Does torch.cholesky have a memory leak?

Hi all,

I recognized that my code consumes more and more memory with each epoch that I am training my model. I have tracked the memory leak down by commenting out parts of my code and its seems that torch.choleksy is the culprit (If i only comment out the line with torch.cholesky my code has no increase in memory usage).
I am training on CPU, so this is not an issure of the GPU memory but of the actual main memory of the pc. I have seen that in the past there has already been problems with memory leakage and torch.choleksy, however, with respect to gpu ram:

Unfortunately, my model is far too large to provide the code here. So I just wanted to ask if someone has had similar issues?

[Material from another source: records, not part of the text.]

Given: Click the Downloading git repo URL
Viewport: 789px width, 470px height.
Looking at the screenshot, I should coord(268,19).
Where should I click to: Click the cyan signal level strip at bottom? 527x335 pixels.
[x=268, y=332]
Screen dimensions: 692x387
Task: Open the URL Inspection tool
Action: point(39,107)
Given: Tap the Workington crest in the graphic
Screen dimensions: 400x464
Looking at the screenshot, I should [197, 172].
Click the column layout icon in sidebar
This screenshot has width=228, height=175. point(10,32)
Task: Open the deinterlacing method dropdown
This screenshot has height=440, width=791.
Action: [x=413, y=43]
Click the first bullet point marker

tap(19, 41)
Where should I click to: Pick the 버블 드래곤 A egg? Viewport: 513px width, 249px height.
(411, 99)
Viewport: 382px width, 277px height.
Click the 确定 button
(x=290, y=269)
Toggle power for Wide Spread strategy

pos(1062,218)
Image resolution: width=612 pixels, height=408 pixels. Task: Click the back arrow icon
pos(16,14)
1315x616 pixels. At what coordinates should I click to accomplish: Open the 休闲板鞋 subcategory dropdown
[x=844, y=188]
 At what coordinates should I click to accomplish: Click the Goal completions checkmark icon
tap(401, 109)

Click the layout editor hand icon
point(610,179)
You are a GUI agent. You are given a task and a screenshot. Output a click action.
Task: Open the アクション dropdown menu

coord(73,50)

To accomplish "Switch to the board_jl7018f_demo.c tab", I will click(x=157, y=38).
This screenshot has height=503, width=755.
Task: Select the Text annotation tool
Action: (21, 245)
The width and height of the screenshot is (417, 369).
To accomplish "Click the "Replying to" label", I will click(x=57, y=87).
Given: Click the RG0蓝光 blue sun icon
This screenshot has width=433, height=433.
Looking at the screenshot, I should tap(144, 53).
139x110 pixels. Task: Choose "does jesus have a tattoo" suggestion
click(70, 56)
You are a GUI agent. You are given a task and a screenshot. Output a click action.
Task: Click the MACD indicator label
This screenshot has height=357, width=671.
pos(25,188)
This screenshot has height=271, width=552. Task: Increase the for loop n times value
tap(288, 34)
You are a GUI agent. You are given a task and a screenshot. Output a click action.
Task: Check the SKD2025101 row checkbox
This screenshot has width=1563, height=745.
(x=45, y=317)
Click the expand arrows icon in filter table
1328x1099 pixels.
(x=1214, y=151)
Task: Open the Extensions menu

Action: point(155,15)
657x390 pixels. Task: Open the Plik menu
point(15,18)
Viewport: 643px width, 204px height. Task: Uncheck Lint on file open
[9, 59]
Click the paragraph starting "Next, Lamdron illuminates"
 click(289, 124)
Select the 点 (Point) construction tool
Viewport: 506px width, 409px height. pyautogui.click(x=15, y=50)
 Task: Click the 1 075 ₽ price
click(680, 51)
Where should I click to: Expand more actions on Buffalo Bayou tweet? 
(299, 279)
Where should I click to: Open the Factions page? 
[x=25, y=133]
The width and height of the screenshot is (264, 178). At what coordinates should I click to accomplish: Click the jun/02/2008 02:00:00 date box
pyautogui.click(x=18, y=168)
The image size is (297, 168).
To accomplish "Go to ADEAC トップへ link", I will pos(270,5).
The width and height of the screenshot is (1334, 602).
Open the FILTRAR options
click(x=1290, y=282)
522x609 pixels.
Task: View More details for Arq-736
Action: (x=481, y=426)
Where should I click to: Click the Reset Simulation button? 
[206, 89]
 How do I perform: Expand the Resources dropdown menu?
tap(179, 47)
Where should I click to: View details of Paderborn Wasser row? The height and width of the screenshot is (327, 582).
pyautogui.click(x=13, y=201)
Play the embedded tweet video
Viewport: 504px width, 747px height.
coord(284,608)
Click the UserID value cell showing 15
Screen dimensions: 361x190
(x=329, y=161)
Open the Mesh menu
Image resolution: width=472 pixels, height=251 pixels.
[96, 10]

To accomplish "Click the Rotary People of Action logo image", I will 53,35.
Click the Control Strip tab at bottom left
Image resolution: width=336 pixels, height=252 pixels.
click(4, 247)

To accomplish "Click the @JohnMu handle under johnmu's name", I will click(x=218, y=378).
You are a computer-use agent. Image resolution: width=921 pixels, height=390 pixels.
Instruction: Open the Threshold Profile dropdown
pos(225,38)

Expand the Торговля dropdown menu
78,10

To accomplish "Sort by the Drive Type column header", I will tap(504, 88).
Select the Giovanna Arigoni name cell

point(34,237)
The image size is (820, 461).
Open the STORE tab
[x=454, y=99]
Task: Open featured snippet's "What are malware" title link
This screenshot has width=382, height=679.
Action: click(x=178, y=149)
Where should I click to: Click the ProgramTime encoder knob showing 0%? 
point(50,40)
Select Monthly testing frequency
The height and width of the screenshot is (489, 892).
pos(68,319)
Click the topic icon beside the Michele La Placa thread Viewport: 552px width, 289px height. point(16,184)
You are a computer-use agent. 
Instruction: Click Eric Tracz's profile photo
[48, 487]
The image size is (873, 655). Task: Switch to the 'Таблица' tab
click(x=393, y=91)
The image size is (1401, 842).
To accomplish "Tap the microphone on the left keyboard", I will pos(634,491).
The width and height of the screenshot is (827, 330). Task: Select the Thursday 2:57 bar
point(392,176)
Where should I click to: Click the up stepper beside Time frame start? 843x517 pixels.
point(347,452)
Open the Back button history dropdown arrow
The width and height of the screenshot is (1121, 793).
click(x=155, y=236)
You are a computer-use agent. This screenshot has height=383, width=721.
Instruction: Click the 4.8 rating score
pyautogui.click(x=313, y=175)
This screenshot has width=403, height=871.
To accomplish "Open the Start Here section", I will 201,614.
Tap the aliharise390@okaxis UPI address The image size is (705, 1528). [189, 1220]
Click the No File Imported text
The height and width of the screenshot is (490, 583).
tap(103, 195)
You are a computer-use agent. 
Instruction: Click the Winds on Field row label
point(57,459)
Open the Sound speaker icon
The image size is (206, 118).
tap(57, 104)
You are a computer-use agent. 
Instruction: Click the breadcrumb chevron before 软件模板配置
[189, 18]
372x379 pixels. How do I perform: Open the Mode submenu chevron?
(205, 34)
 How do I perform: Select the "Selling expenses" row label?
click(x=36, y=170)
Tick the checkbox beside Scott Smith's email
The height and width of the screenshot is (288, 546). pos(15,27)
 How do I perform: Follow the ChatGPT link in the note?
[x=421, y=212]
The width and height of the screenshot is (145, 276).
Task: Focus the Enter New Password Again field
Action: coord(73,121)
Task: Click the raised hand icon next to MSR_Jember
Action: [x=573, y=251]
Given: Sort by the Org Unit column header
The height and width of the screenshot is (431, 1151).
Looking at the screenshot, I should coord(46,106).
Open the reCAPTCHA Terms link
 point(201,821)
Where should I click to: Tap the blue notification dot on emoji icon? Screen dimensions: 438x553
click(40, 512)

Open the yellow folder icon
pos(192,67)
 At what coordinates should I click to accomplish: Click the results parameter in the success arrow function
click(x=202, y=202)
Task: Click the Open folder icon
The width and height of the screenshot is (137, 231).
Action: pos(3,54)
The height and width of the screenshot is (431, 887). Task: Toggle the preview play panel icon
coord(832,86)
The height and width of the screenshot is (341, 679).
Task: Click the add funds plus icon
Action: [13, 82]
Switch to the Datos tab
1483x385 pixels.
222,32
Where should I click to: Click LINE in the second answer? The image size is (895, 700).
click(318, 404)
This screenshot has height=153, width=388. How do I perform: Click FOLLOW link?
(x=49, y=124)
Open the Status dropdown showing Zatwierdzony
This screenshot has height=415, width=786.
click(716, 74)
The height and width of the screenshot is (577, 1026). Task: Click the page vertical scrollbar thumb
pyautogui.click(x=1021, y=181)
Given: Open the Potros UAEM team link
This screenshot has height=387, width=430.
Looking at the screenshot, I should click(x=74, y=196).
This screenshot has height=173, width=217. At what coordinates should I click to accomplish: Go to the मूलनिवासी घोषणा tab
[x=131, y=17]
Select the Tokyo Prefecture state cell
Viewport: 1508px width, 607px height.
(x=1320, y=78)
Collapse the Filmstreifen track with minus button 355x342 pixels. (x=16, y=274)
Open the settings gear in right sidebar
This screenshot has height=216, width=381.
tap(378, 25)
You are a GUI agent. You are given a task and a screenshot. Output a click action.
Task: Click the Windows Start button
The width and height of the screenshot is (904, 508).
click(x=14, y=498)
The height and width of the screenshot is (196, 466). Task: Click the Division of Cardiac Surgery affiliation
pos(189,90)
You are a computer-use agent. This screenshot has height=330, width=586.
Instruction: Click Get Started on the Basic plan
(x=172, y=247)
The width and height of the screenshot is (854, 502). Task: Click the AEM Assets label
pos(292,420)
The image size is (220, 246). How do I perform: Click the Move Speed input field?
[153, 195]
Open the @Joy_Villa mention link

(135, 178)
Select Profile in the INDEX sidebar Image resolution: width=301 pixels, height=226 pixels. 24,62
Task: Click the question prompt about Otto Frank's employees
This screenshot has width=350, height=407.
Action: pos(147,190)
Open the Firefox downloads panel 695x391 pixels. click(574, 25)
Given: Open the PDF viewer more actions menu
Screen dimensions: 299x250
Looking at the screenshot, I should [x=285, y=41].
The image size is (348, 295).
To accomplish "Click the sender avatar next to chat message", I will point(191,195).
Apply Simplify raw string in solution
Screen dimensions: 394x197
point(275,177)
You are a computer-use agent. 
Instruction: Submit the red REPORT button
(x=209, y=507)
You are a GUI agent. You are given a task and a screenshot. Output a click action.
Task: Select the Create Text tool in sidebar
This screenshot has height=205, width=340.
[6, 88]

I check the memory consumption with:
77 def memory_usage_psutil():
78 # return the memory usage in MB
79 process = psutil.Process(os.getpid())
80 mem = process.memory_info().rss / float(10 ** 6) # /float(2 ** 20)
81 return mem

Hi,

The issue you linked does mention that old version of magma have memory leaks. Make sure that you use a recent enough version of magma (and if you use pytorch binaries, the latest stable version or nightly).

Hi,

thank you for your reply. Do think that this issue might also affect the main memory? (in that link they only talk about gpu memory)
Have you ever heard of someone having a similar issue like me with this function?
I am just wondering because this forum thread I have linked is like 2 years old and I have installed my current pytorch about half a year ago so I would assume that I have a MAGMA version that does not have this bug anymore

No I don’t recall any other issue like that.
Are you sure that you don’t hold on to some memory across iterations?

Does passing the exact same inputs to cholesky outside of your model gives the same behavior?

Unfortunately, it is pretty difficult to do it outside of my model because there are many computations performed with the data before actually handing them to torch.cholesky, but as I said, if I comment out the line with the torch.cholesky call, I dont have these memory issues…

But still, maybe you re right and these issues stem from something else but only get revealed somehow through the usage of torch.cholesky.
When you say “Are you sure that you don’t hold on to some memory across iterations?” what do you mean by that? What kind of functions or coding could lead to holding onto memory?

Unfortunately, it is pretty difficult to do it outside of my model because there are many computations performed with the data before actually handing them to torch.cholesky

What about just logging the size of the matrix and try with a matrix with random values?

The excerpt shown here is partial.